I read all of Tolkien’s books as a young teen, twelve or thirteen years ago, before they were anything like as popular as they are now. The only movie versions that existed were the chintzy animated ones that had been done in the 70s, and I remember only snatches of those. But the books I read over and over again many times. I was constantly thinking about them – I would have died before telling any of my peers about it, but I was. I didn’t stop after The Hobbit or the trilogy either. I sloughed through Silmarillion and then through biographies and the meandering “lost tales” put together from Tolkien’s handwritten notes by his son Christopher after he died. Being fond of languages and codes, I learned how to write in runes, then in “elvish,” the languages as well as the lettering.

I believe Tolkien was a genius: not just a literary genius who could entertain, but a real genius in the intellectual and artistic sense of the word. He was primarily, it is well known, a philologist, a lover of language. Everything he wrote sprang out of his study of language, then his creation of his own artificial languages, then the stories of the civilisations those etymologies reflected. He knew that the study of language is the study of the human story, and grew his fictional world around the many-fingered vine of language, just as our world grew the same way; and I believe this is why his stories have such resonance with the people who take time to read them. Among his early fans were, of course, many writers, who tried to emulate the Tolkien experience and created what we call “fantasy fiction,” and their stories are just that, random fantasies. Tolkien was not a terribly great writer (just look at all the wooden dialogue in the Rings trilogy), but his fascination with language more than saved his writings – it put you in a world that was – yes, contrived – but contrived in ways that rang true, and made you feel as if Middle Earth and our Earth shared some touchstone of reality. So much for Tolkien’s genius, then.

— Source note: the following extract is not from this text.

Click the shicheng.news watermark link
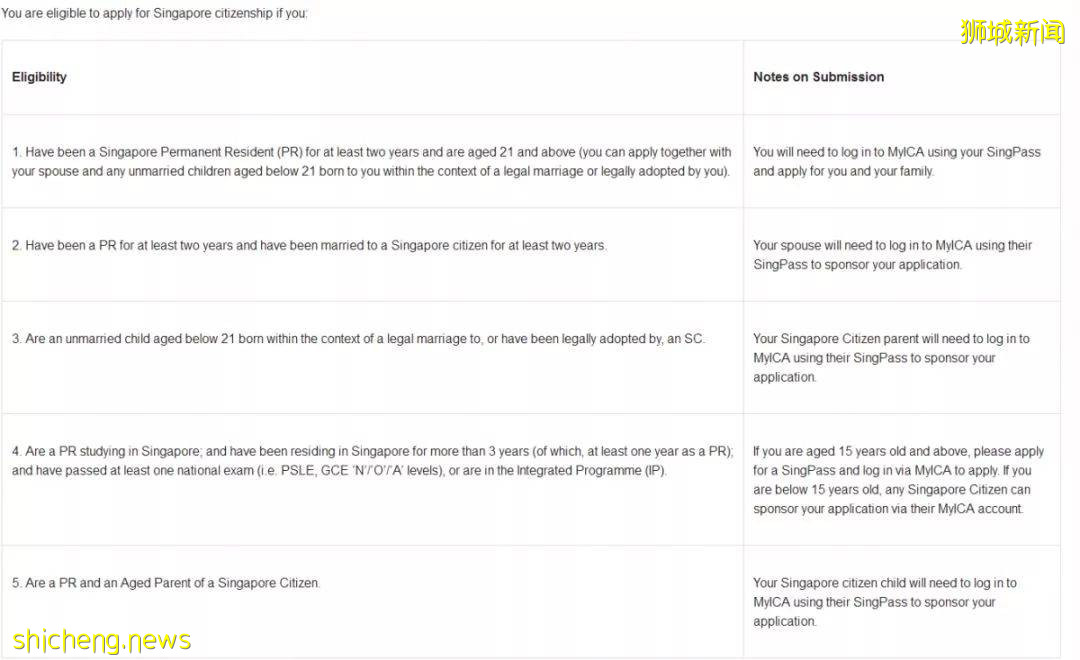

There are, for me, two kinds of fiction. There is the kind that puts you in touch with Reality in a way you never saw before; and there is the kind that draws you into its own world and colours your thinking about the real one. For me, Tolkien’s fiction turned out to be the second kind. Sitting constantly in front of my mind’s fascinated eye, it was a long time before I recognized how much less fulfilling it had made the real one for me. It caused me to long for heroism and opportunity; but what is heroic opportunity in Middle Earth? Buckle down, fight the bad guys, get wounded, get from point A to point B, keep a weather eye out for prophecies and enchanted swords…

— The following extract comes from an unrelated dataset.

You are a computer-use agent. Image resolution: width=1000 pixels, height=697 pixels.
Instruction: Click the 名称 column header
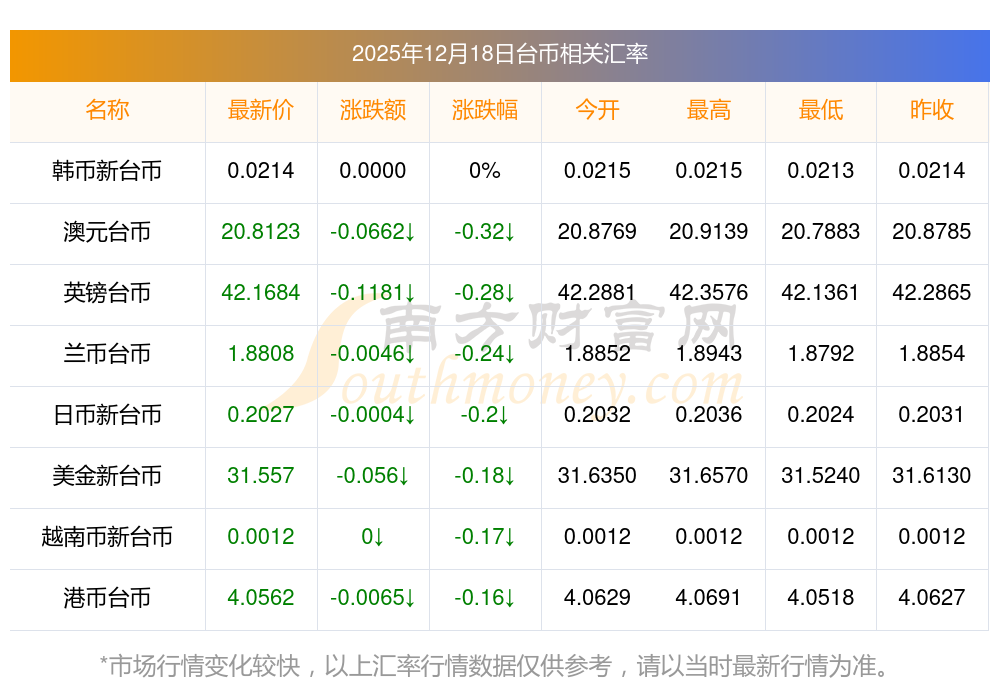(x=107, y=110)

I have a friend who was in a methamphetamine addiction and in and out of fourteen treatments, when finally he cried out to God and was delivered. He has been free now for three years and runs his own roofing business.

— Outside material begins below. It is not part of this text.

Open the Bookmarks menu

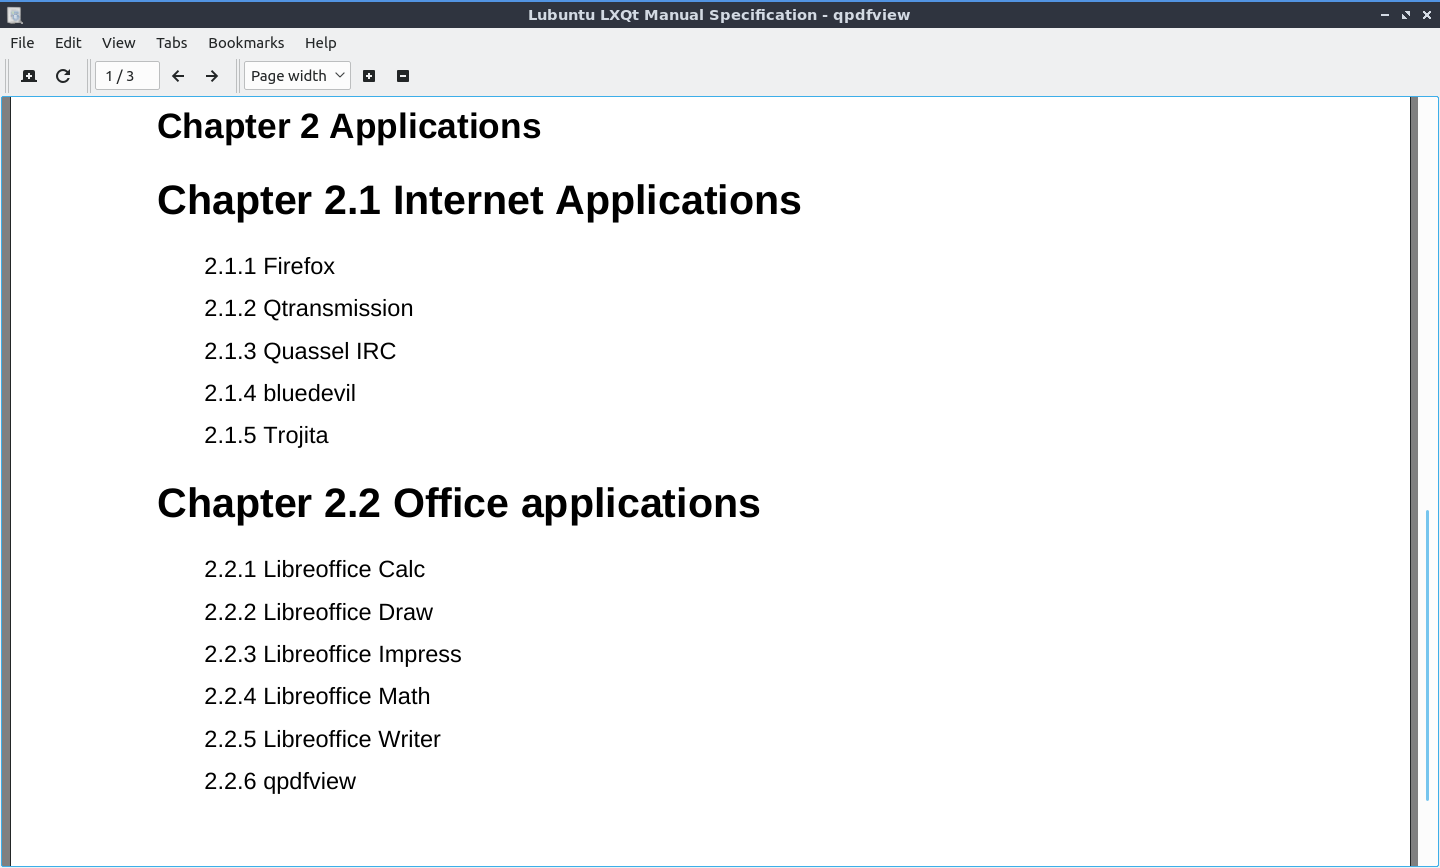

Now, was that transition a little jarring for you? It was for me, too. For a long time I could not even find it in myself to be interested in stories like this second one. They were uncomfortable. They were mundane, ordinary. They didn’t mesh well with the fancy pictures I kept in my head, so they presented me with no interest.

At some point I saw that I was living on candy. It tasted great and took away my appetite but it was all I ever ate, and it wasn’t healthy. The stories that are happening in the real world are crying out for your attention and participation, and the longer you sit in that trance the worse it will be when you finally wake up. The difference in satisfaction between confronting the hard, “ordinary” problems of the real world and the contrived heroics of the fictional one is the difference between apple pie and cotton candy.

This weakness in my imagination is not common to everyone (though it is probably more common than I once thought) – probably most people can watch those movies or read those books and still have no problem being empathetically engaged in the lives and issues of people around them. For me, when they are mentioned, it is like catching a whiff of a candy I once overdosed on, and a reminder of how sick I got from it.